Il romanzo di Kehlmann è un’operazione ardita. Che compone, del genio austriaco, un ritratto in due tempi: di esule a bordo piscina hollywoodiana prima, e di rientrato all’ovile del Terzo Reich dopo. Trasformando la sua storia – divisa tra Europa e America negli anni del nazismo e della guerra – in una scommessa narrativa che ha il rintocco del noir (tremenda l’apparizione del losco Küno Krämer al party di Fred Zinnemann in America e il dialogo, tesissimo, tra Pabst e il medesimo, che altri non è che il ministro del Reich per l’Istruzione pubblica arrivato fin là per fargli intendere qualcosa), il respiro del romanzo storico (ma sempre kehlmanniano, chi lo ama lo seguirà anche qui) e l’orizzonte della grande letteratura, assecondando la danza dei punti di vista dei molti personaggi intorno a una grande domanda: quella circa la natura del rapporto tra arte e potere, tra l’artista e le innumerevoli sudditanze che gli toccano suo malgrado, sulla morale di un uomo e sul destino della propria famiglia e di un intero paese, su ciò che è tragedia collettiva e crudeltà individuale.
 

Il punto è che Pabst e l’America non sono fatti l’uno per l’altra. Al party per la presentazione del proprio film, un Fred Zinnemann invece adattatissimo dice a sua moglie: “Questo è un altro mondo. È pieno di palme, non esiste un caffè decente, ma i succhi di frutta sono eccezionali! Sai cos’è il mango? Chi ha bisogno di una Sacher, quando può mangiare mango tutti i giorni?”. Poi la chiude così: “Qui si vive molto bene, se si imparano le regole del gioco.
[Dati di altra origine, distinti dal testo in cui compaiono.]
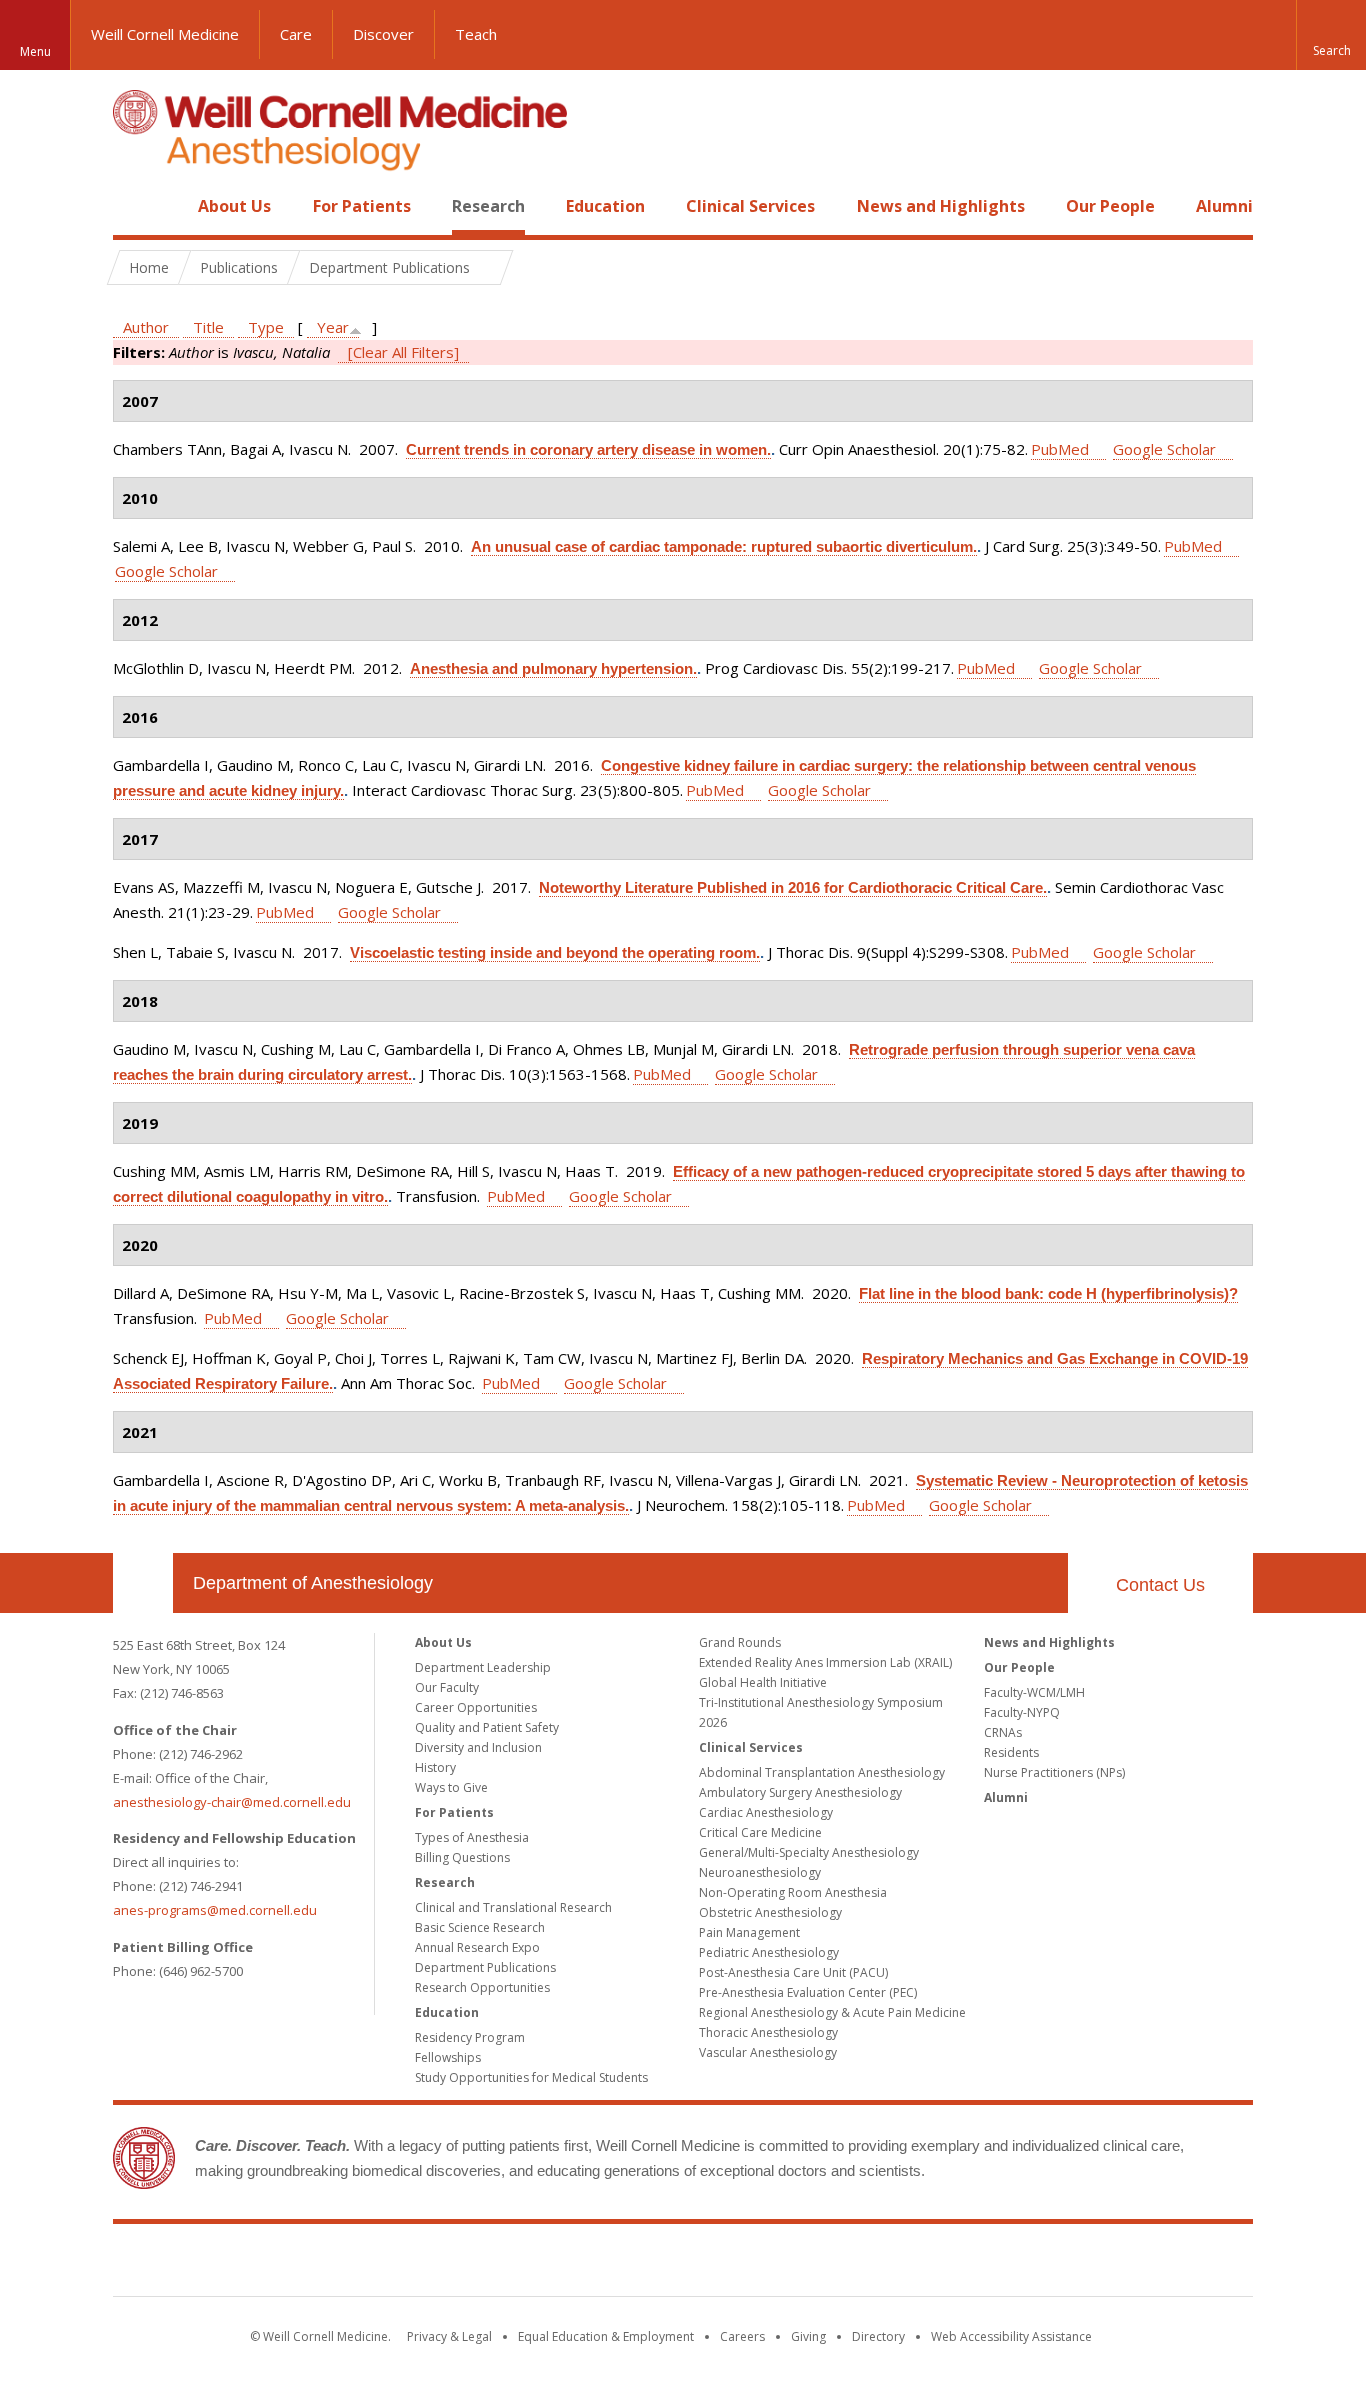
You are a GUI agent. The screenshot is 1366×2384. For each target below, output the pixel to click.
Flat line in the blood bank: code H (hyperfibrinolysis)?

Siamo scampati all’inferno, in realtà dovremmo essere felici dalla mattina alla sera. Invece ci dispiacciamo perché dobbiamo dirigere western”.
 

Torniamo all’inizio: non crepare val bene un saloon? O è l’esatto contrario, cioè che l’arte, anzi, l’Arte, si autolegittima e non soggiace ad altro che a sé stessa? L’artista ha diritto a sé anche al prezzo delle più torbide ambiguità?
 

A un certo punto Pabst deve tornare in Austria, la madre sta male. Gli eventi decidono per lui, che non si decide. Poi ci va, con in tasca i documenti e i salvacondotti per tornare in Francia e poi negli Usa, dunque, nei recessi di sé stesso, pensa – sospetta – che un saloon valga davvero tutto. Mentre si trova là, al capezzale, la Germania invade la Polonia e vengono chiusi i confini: tutti cittadini del Reich, perfettamente sigillati, anche Pabst. Fine della storia. Che fare? Accettare il nuovo corso e attendere o mostrarsi collaborativo e abbassare la testa pur di tornare a lavorare alle vecchie regole, quelle che si conoscono meglio?
 

“Non ho intenzione di girare altri film”, dichiara Pabst. “Risposta sbagliata,” dice il ministro del Reich. Risposta sbagliata anche pensare che a Daniel Kehlmann non interessi granché il presente. Anzi, Il regista è un romanzo che va letto oggi, soprattutto oggi, epoca di avvilenti dogmatismi in materia di saldatura tra dimensione morale dell’artista e valore artistico di ciò che fa.
 

Pabst è un Artista. Pabst è un Maestro. Pabst è un uomo esecrabile, probabilmente. Ma il “probabilmente” è il giardino in cui sbocciano tutti i grandi romanzi. E Kehlmann ce lo dimostra, con una struttura fortissima e una prosa delle più lievi e, sì, cinematografiche, in senso festosamente dickensiano – e intanto ci racconta anche la storia di un film perduto che perduto non è. Buona visione.